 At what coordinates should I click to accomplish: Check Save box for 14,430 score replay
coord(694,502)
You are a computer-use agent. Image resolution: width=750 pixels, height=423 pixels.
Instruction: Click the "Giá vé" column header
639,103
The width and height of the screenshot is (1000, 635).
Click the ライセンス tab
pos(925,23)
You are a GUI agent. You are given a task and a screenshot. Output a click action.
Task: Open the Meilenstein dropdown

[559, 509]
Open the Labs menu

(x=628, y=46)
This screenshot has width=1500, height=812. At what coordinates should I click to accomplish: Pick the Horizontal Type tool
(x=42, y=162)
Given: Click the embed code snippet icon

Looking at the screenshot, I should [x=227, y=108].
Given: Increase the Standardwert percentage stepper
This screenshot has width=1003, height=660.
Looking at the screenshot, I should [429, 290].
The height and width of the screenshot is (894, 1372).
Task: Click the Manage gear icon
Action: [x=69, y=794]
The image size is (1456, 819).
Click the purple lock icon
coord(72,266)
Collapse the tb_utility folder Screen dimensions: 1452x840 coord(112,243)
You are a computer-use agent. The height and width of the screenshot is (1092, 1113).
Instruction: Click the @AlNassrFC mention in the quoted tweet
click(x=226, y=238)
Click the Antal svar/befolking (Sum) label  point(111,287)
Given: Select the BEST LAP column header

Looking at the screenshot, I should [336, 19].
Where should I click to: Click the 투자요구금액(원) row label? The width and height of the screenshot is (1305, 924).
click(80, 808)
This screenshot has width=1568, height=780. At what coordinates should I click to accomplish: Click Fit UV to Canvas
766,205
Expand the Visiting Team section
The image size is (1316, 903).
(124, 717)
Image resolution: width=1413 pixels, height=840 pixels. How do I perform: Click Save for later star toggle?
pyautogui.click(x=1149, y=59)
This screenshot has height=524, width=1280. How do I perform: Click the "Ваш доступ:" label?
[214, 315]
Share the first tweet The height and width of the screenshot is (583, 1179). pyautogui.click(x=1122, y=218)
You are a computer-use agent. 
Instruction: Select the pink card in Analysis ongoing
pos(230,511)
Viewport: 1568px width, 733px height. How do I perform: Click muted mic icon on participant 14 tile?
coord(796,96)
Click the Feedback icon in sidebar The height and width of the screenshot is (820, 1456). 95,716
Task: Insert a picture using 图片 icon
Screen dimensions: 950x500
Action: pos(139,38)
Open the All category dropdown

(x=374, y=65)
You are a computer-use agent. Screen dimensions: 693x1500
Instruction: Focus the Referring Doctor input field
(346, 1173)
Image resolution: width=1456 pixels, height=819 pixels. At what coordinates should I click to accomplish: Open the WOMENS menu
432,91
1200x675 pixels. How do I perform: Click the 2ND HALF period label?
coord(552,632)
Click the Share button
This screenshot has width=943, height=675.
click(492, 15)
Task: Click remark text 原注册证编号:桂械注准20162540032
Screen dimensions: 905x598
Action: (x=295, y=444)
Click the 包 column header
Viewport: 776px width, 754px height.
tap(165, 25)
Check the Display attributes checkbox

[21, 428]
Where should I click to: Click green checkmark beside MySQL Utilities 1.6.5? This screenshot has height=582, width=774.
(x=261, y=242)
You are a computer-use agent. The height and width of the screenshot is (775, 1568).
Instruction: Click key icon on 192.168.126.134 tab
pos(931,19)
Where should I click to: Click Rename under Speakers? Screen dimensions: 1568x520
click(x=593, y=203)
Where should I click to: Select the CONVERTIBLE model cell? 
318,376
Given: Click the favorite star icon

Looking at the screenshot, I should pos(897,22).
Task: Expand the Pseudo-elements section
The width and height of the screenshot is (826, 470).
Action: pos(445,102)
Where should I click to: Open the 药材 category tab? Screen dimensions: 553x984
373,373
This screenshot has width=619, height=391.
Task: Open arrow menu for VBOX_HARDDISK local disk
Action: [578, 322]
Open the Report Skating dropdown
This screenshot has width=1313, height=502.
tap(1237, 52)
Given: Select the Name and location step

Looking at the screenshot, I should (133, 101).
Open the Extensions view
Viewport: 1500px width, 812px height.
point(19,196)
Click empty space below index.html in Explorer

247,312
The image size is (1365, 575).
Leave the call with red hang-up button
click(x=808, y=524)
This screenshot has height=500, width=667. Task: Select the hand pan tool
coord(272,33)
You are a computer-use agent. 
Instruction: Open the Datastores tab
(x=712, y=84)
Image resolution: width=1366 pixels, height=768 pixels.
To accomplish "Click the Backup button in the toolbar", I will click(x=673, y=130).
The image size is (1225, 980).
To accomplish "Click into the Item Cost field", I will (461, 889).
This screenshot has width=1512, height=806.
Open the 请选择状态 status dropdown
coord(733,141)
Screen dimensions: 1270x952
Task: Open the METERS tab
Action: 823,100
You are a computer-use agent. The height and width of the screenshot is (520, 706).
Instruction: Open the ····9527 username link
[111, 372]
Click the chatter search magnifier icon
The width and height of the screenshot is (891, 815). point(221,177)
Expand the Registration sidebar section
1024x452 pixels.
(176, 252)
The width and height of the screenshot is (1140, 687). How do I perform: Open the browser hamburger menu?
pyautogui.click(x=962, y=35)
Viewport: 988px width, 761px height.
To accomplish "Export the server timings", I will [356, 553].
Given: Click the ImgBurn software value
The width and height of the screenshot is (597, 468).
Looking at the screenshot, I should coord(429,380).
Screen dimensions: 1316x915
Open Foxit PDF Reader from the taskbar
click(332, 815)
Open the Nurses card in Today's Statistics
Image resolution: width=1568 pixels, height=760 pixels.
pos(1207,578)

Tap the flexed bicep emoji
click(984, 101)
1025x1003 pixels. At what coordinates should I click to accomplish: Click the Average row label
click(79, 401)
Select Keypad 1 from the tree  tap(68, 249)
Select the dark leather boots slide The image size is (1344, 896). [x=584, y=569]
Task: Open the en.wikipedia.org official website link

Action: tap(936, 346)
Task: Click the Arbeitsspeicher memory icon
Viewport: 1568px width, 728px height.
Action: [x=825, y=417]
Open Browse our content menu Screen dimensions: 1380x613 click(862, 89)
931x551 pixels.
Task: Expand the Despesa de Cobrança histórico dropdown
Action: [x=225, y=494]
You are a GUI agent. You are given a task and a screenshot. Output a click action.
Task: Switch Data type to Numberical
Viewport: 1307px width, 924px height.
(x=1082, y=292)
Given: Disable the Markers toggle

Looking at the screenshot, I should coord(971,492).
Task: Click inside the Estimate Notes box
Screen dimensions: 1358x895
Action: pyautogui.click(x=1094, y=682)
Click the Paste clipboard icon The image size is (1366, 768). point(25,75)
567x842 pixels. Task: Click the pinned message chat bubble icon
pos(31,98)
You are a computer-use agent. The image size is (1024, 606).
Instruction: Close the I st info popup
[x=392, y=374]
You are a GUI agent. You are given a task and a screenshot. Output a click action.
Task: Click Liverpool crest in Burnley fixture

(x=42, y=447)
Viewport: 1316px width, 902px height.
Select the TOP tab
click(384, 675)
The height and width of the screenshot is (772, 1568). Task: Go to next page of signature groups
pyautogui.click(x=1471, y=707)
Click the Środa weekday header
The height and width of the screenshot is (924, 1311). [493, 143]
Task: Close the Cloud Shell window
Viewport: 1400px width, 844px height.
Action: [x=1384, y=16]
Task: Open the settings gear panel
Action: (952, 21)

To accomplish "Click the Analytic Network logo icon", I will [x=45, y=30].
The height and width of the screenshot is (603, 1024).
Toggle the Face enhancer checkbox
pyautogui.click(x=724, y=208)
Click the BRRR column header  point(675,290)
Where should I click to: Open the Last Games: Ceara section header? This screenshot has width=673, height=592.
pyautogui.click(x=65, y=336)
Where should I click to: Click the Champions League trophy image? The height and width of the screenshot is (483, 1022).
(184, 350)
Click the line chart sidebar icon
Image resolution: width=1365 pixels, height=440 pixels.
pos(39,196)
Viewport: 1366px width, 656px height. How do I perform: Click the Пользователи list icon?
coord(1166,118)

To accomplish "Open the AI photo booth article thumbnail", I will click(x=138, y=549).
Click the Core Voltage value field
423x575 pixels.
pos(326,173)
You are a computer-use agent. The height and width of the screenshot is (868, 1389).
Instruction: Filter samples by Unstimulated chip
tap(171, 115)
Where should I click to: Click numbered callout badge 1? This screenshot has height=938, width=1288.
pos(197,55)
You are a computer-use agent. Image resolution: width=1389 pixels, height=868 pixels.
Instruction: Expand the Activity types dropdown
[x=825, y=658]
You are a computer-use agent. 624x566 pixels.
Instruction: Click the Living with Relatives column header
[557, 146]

§ **Task brief**
Write out the stretch of rows from the line containing "Click the line chart sidebar icon" through the end of the rows, both ends included.

§ **Written reply**
Click the line chart sidebar icon
Image resolution: width=1365 pixels, height=440 pixels.
pos(39,196)
Viewport: 1366px width, 656px height. How do I perform: Click the Пользователи list icon?
coord(1166,118)

To accomplish "Open the AI photo booth article thumbnail", I will click(x=138, y=549).
Click the Core Voltage value field
423x575 pixels.
pos(326,173)
You are a computer-use agent. The height and width of the screenshot is (868, 1389).
Instruction: Filter samples by Unstimulated chip
tap(171, 115)
Where should I click to: Click numbered callout badge 1? This screenshot has height=938, width=1288.
pos(197,55)
You are a computer-use agent. Image resolution: width=1389 pixels, height=868 pixels.
Instruction: Expand the Activity types dropdown
[x=825, y=658]
You are a computer-use agent. 624x566 pixels.
Instruction: Click the Living with Relatives column header
[557, 146]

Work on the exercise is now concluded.